The film also documents an early moment of Van Ronk’s life: going to Chicago to audition for Albert Grossman, the music impresario from the West Side who operated the Gate of Horn, the first folk club in the U.S. Grossman, who later moved to New York City to manage Dylan, as well as Odetta and Peter, Paul and May, sent Van Ronk packing back to Manhattan, a rejection that he carried with him the rest of his life as commercial success eluded him.
“He came on as a curmudgeon, but I never met anyone who liked being around people like he did,” says Ed Holstein, the Chicago folk singer who also operated several folk clubs along Lincoln Ave. in the 1970’s and early 1980’s where Van Ronk frequently played. “Dylan had more respect for Van Ronk than anybody else. He revered him. I always got the feeling from Dave that Dylan was like his little buddy.”

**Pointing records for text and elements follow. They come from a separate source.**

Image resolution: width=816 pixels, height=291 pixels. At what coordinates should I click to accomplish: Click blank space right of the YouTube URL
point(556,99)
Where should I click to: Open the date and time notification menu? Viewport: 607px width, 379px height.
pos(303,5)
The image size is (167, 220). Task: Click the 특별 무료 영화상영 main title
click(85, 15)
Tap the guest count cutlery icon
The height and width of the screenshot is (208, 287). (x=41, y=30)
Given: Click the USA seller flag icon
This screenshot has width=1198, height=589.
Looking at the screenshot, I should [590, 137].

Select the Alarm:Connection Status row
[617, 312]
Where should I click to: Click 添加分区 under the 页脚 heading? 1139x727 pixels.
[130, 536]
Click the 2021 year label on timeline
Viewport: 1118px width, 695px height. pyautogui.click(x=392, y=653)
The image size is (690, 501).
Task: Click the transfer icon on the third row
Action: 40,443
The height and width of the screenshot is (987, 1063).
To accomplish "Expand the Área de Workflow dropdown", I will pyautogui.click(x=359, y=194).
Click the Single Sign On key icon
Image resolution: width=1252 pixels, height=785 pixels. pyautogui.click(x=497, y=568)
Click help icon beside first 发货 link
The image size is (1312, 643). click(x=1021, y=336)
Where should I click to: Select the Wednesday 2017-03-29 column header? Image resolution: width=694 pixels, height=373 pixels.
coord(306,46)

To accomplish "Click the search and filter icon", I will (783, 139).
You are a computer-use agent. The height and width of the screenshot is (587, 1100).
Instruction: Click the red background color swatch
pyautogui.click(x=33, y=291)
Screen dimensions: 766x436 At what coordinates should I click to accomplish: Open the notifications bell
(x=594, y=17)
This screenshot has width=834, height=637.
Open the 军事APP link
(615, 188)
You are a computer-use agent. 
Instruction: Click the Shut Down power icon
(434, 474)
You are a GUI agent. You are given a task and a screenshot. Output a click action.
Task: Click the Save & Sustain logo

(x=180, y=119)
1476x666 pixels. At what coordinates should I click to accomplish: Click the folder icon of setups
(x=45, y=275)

Holstein says Van Ronk never stopped learning the American songbook. “He was really all about the music,” he says. “He did everything he could to sell out but it wasn’t working so he had to be who he was.”
Andrea Van Ronk remembers her husband as an avid music scholar and a self-taught history buff, devouring books at night. He also cherished teaching, holding master classes by demand while on tour, whether in Chicago or Japan.
She says she hopes the new film and new releases of Van Ronk’s music will show the younger generation “there was a lot going on [in New York] in the 1950s and 1960s and that everything didn’t begin with Bob Dylan. And that people did continue to have careers even though they didn’t become superstars.”
“A lot of them are still out there doing it,” she says. “And they’re great.”